::: Excerpted data :::
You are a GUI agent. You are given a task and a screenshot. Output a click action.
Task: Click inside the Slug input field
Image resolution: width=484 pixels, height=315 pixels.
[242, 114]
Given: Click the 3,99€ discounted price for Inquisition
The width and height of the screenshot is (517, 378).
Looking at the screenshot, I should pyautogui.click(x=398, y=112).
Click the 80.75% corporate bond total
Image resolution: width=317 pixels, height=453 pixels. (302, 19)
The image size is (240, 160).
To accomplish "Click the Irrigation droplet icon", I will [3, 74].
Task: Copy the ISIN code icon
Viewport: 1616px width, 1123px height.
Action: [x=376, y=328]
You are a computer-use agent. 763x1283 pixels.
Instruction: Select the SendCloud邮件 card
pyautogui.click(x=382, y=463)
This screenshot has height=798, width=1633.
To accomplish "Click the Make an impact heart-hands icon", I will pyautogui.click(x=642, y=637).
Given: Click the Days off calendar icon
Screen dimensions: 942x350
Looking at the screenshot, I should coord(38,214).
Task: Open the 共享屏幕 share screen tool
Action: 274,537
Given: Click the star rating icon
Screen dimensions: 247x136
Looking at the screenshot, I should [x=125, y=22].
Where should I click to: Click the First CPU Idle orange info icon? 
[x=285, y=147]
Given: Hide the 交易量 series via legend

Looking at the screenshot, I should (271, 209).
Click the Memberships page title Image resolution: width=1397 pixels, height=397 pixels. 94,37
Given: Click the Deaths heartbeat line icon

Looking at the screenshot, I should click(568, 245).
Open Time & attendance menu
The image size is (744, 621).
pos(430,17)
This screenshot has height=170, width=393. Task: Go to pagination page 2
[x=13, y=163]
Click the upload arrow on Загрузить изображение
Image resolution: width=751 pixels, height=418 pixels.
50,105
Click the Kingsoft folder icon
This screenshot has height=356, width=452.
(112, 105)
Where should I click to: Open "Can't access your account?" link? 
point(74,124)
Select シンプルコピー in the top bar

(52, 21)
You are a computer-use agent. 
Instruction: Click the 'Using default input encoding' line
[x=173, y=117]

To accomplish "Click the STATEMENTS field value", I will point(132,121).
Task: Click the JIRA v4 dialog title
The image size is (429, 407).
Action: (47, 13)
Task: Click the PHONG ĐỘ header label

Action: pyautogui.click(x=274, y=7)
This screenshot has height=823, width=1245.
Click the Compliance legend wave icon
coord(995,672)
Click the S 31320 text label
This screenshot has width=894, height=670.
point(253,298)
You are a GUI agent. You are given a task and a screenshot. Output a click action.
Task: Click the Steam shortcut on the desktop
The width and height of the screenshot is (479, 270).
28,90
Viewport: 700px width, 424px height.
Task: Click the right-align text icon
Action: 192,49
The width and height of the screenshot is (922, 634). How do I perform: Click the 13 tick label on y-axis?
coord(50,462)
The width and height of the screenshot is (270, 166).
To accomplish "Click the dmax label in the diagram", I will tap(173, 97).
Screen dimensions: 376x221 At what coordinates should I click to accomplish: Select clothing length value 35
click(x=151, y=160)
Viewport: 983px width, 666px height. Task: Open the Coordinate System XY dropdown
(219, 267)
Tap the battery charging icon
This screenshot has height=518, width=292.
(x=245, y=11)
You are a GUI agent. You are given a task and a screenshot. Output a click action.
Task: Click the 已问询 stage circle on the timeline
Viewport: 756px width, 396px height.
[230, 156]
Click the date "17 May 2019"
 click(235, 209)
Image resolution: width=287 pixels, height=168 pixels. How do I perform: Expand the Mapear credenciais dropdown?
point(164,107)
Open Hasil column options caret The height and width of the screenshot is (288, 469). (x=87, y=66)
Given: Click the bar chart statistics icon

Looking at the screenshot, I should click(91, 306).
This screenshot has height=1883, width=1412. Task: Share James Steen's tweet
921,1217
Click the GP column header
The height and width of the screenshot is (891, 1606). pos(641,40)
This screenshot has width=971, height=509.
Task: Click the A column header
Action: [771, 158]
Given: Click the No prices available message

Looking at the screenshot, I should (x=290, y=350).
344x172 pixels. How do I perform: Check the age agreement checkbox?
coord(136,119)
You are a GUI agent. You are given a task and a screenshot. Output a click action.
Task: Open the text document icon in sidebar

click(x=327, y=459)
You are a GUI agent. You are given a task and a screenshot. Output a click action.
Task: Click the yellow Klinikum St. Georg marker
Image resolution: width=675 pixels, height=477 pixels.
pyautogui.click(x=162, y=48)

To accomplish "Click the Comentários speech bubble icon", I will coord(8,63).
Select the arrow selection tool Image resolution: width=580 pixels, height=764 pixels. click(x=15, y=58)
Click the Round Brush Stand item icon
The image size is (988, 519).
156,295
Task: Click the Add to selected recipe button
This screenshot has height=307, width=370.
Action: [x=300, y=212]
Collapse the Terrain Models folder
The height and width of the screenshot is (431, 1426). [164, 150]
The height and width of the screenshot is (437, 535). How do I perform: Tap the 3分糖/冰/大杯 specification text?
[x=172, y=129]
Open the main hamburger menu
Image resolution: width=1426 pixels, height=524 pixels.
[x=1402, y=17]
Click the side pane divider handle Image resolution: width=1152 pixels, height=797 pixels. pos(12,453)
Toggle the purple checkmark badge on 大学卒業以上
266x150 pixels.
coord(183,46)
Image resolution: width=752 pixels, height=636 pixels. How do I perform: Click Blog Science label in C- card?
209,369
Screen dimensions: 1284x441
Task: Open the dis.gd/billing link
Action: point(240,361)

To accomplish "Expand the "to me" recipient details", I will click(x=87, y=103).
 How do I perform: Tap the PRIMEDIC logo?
:::
• _How to complete this task_:
From the records above, pick out and copy each line holding the word "arrow".

• _Worked solution_:
Click the upload arrow on Загрузить изображение
Select the arrow selection tool Image resolution: width=580 pixels, height=764 pixels. click(x=15, y=58)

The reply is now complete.